Hello there,
I got a problem with constructors. Until now I thought, that the expression 'Object o = value' is equivalent to 'Object o(value)', but now I doubt it. Here's the code:
#include <iostream>
#include <string>
usingnamespace std;
class foo
{
public:
foo(const string&){cout << "foo(const string&)" << endl;}
// Without this the Construction with the assignment-operator doesn't work:
//foo(const char*){cout << "foo(const char*)" << endl;}
// Isn't called, regardless of the construction method:
foo& operator=(constchar*)
{
cout << "operator=" << endl;
return *this;
}
};
int main()
{
//foo f = "hello!"; // compile time error without foo(const char*)
foo g("Yeeha!"); // Does work without foo(const char*)
return 0;
}
I know how the method foo(const string&) works with the literal constant (initializes a temporary, and therefore constant, string object with the literal constant). But if it takes the const char* in an explicit construction, why doesn't the construction via assignment operator work?
I appreciate any help. Thanks in advance,
byte a bit
It needs to be called on a fully constructucted object ( modifiable Lvalue)

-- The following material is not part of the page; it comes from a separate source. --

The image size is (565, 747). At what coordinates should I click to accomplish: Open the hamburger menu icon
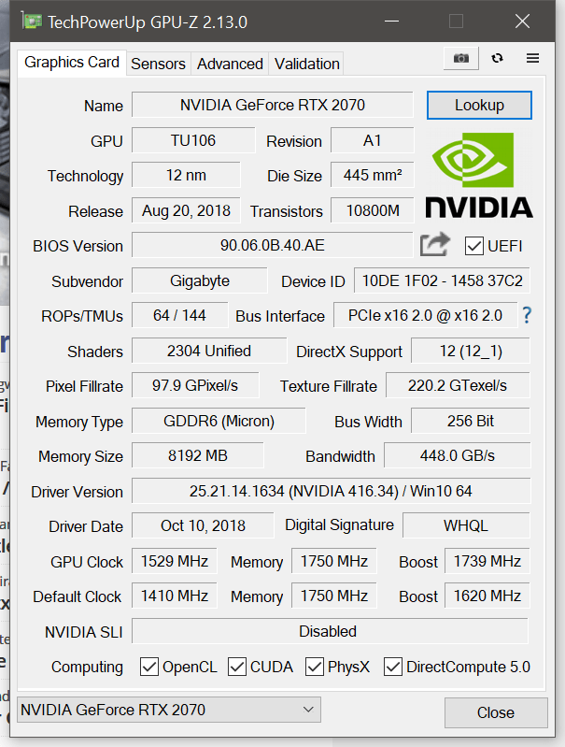[x=532, y=58]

A = B is the same as A.operator=(B) - which means that A and B must be both fully constructed for assignment to take place.
And as object A is the object carrying out the assignment - it
must be an existing fully cqualified object - therefore you cannot construct object A using operator=
thanks for your reply. But my question is, if 'Object o = value' is equivalent to 'Object o(value)'. Because you can construct a std::string like this 'std::string = "hello";' No assignment operator needed. I just overloaded it to see, if it gets called somehow, beause I couldn't find a reason for the Construction behaviour.
The difference is, to quote: "copy-initialization only considers non-explicit constructors and user-defined conversion functions, while direct-initialization considers all constructors and implicit conversion sequences."
Given a constchar[7] argument, your compiler has to decide between three candidate functions:
1 2 3
foo(const foo&) // the compiler-generated copy constructor
foo(foo&&) // the compiler-generated move constructor
foo(const std::string&) // the user-defined constructor
None of these is acceptable for copy-initialization (there is no implicit conversion from character literals to std::strings, or to your class). The third one is acceptable for direct-initialization: there is converting constructor that std::string has, which builds it from a const char*.
When you add a foo(const char*), copy-initialization is compiled because a non-explicit single-argument constructor is acceptable, and direct initialization begins using the new constructor too, because it's a better match.